Data entries:
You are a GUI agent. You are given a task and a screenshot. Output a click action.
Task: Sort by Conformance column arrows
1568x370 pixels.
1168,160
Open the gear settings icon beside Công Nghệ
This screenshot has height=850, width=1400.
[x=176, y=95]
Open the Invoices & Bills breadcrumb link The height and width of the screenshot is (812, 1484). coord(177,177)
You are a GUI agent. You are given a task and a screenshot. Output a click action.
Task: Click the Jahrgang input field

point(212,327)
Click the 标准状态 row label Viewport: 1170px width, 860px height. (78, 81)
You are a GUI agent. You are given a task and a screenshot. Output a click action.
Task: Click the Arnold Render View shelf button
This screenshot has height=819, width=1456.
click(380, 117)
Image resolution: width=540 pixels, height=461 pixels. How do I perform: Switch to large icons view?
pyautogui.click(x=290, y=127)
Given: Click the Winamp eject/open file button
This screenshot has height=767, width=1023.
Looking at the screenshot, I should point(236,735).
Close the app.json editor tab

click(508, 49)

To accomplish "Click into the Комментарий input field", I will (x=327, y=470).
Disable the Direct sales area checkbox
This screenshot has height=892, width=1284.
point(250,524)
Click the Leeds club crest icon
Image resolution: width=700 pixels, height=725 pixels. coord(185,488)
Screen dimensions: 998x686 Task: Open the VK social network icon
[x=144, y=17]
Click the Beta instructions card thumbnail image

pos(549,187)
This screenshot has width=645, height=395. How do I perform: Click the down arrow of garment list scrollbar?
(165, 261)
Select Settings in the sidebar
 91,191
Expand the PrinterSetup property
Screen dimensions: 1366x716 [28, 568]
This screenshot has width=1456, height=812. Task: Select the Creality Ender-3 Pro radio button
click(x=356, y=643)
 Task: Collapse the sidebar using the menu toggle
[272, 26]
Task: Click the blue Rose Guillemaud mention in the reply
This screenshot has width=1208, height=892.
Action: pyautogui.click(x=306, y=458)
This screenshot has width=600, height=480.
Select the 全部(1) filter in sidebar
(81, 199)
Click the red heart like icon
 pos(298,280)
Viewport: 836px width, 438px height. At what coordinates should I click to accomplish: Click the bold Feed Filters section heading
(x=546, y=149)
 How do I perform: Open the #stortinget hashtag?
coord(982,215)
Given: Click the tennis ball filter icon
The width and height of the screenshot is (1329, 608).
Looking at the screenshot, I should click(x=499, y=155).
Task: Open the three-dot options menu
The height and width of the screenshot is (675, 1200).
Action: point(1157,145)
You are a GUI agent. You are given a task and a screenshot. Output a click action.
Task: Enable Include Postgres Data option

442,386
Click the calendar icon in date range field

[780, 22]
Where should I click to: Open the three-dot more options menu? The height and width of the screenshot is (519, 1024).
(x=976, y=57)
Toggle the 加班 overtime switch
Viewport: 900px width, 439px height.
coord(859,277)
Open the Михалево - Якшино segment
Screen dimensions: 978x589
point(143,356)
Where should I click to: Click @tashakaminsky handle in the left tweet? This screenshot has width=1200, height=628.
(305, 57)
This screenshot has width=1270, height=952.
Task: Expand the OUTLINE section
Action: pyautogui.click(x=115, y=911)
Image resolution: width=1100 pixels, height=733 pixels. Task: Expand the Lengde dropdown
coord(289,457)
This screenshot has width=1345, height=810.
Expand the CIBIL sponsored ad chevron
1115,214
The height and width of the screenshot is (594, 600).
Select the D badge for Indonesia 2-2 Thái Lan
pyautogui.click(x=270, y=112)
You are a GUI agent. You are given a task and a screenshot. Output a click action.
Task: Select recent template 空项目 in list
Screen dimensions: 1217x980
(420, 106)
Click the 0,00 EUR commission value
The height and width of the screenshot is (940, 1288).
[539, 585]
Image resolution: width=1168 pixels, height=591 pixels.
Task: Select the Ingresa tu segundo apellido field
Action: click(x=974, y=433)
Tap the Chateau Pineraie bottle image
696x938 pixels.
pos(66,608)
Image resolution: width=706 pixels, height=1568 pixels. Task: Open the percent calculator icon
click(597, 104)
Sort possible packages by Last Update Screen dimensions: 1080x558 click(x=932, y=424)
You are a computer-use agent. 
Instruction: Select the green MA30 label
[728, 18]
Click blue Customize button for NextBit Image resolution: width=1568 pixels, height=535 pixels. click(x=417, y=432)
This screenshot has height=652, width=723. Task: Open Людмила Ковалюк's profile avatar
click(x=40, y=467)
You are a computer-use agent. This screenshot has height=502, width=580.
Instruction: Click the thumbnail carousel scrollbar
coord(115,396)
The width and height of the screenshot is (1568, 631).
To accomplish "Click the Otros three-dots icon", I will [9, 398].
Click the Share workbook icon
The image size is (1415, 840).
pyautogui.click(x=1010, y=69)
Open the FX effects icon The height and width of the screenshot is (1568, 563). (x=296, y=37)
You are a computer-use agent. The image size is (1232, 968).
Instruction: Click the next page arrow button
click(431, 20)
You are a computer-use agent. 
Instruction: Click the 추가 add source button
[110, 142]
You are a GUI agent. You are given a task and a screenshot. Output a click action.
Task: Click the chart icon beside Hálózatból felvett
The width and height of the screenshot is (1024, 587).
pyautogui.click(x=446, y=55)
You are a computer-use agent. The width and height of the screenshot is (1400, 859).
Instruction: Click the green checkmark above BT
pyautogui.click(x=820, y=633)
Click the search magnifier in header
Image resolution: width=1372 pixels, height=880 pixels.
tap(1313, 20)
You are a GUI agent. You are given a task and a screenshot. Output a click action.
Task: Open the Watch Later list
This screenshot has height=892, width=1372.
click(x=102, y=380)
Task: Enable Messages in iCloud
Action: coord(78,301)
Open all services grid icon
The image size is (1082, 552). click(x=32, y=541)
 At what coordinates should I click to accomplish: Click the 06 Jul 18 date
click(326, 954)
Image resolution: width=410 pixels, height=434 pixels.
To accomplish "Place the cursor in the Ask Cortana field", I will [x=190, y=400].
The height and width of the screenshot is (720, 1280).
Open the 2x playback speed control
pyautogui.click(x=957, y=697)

*Your objective*:
Reproduce verbatim the items from the line containing "will (x=327, y=470)." through the line containing "coord(982,215)", with both of those lines included.

*Solution for this problem*:
To accomplish "Click into the Комментарий input field", I will (x=327, y=470).
Disable the Direct sales area checkbox
This screenshot has height=892, width=1284.
point(250,524)
Click the Leeds club crest icon
Image resolution: width=700 pixels, height=725 pixels. coord(185,488)
Screen dimensions: 998x686 Task: Open the VK social network icon
[x=144, y=17]
Click the Beta instructions card thumbnail image

pos(549,187)
This screenshot has width=645, height=395. How do I perform: Click the down arrow of garment list scrollbar?
(165, 261)
Select Settings in the sidebar
 91,191
Expand the PrinterSetup property
Screen dimensions: 1366x716 [28, 568]
This screenshot has width=1456, height=812. Task: Select the Creality Ender-3 Pro radio button
click(x=356, y=643)
 Task: Collapse the sidebar using the menu toggle
[272, 26]
Task: Click the blue Rose Guillemaud mention in the reply
This screenshot has width=1208, height=892.
Action: pyautogui.click(x=306, y=458)
This screenshot has width=600, height=480.
Select the 全部(1) filter in sidebar
(81, 199)
Click the red heart like icon
 pos(298,280)
Viewport: 836px width, 438px height. At what coordinates should I click to accomplish: Click the bold Feed Filters section heading
(x=546, y=149)
 How do I perform: Open the #stortinget hashtag?
coord(982,215)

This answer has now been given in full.